A informação foi dada na manhã desta sexta-feira por Daniel Bilalian, diretor de esportes da France-Televisions — uma das principais patrocinadoras da prova —, em entrevista à radio “Europe 1”. “É um duro golpe, mas o bom senso prevaleceu”, disse Bilalian.
De acordo com o site “Autosport”, uma fonte próxima à organização do Dakar revelou que o anúncio do cancelamento do Rally acontecerá logo mais às 13h00, em Portugal.
O medo quanto à segurança dos competidores teve início na véspera do Natal, quando quatro turistas franceses foram mortos em um atentado — atribuído à Al Qaeda por alguns governos — na Mauritânia. Três dias depois, quatro soldados mauritânios morreram em outra ação terrorista.

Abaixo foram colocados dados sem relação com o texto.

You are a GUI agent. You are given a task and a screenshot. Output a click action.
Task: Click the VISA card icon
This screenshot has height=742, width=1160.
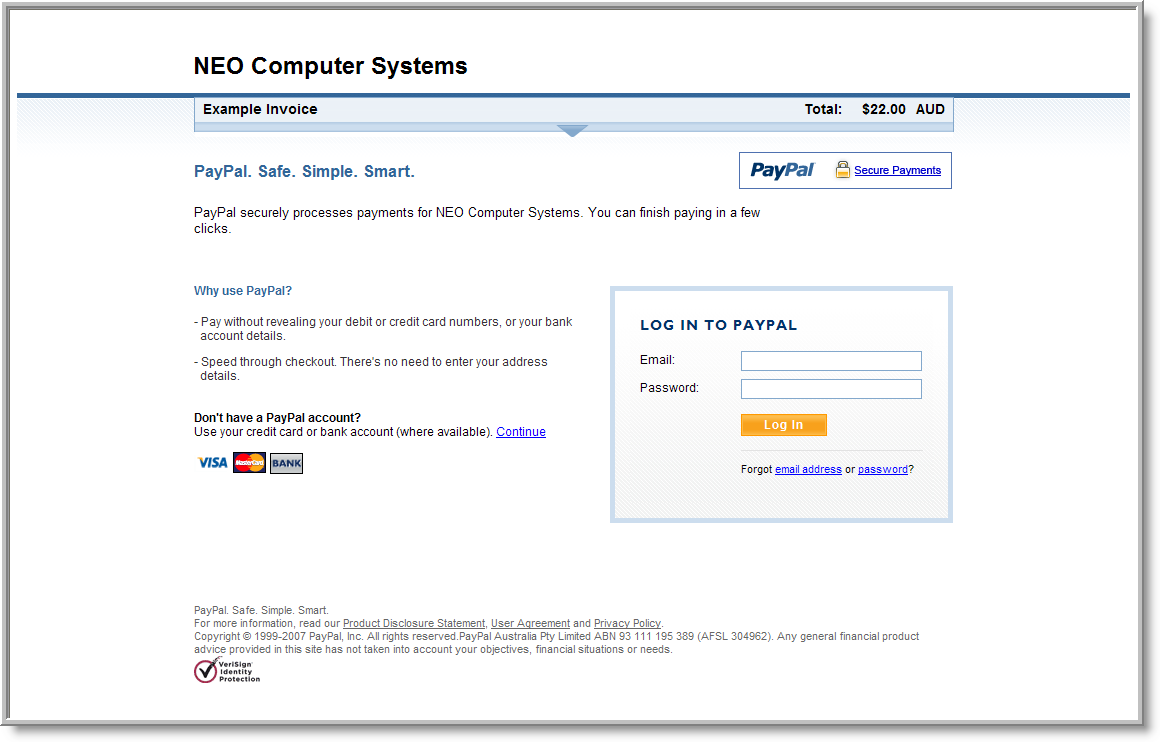pyautogui.click(x=212, y=463)
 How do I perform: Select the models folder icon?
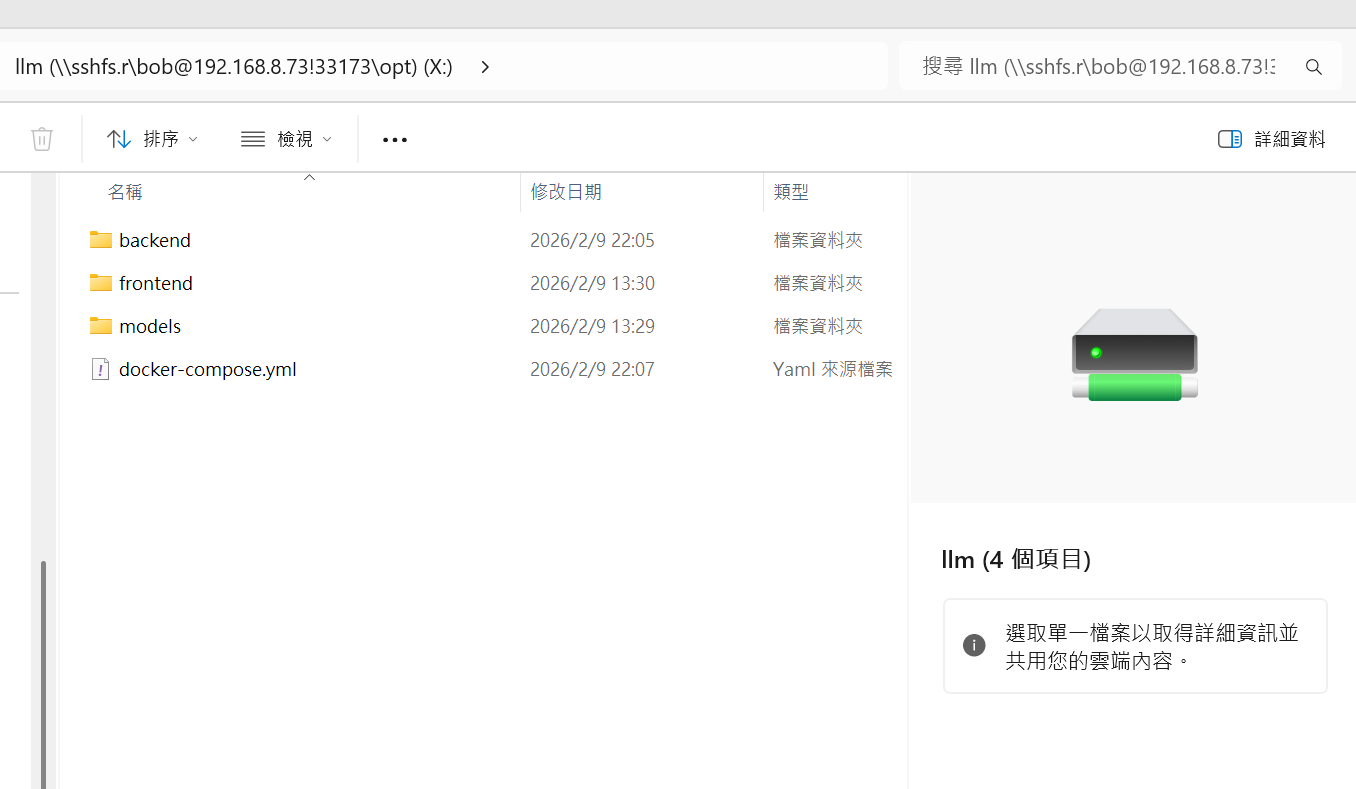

Apesar do temor, os dirigentes do Dakar haviam inicialmente negado qualquer tipo de cancelamento das etapas mauritânias, alegando terem a garantia de segurança de todos os participantes por parte de mais de três mil agentes de segurança, que fariam o cerco da região.
Ontem, porém, o governo francês emitiu um comunicado aconselhando os competidores de sua nação a não participar das especiais da Mauritânia. “Os organizadores do rali foram informados dos riscos de terrorismo durante uma reunião no Ministério de Relações Exteriores e Européias”, disse o porta-voz do governo francês, Laurent Wauquiez.
O 30º Rally Dakar seria disputado entre os dias 5 e 20 deste mês, totalizando 9.723 quilômetros entre Portugal e Senegal, passando também por Marrocos e pela abalada Mauritânia.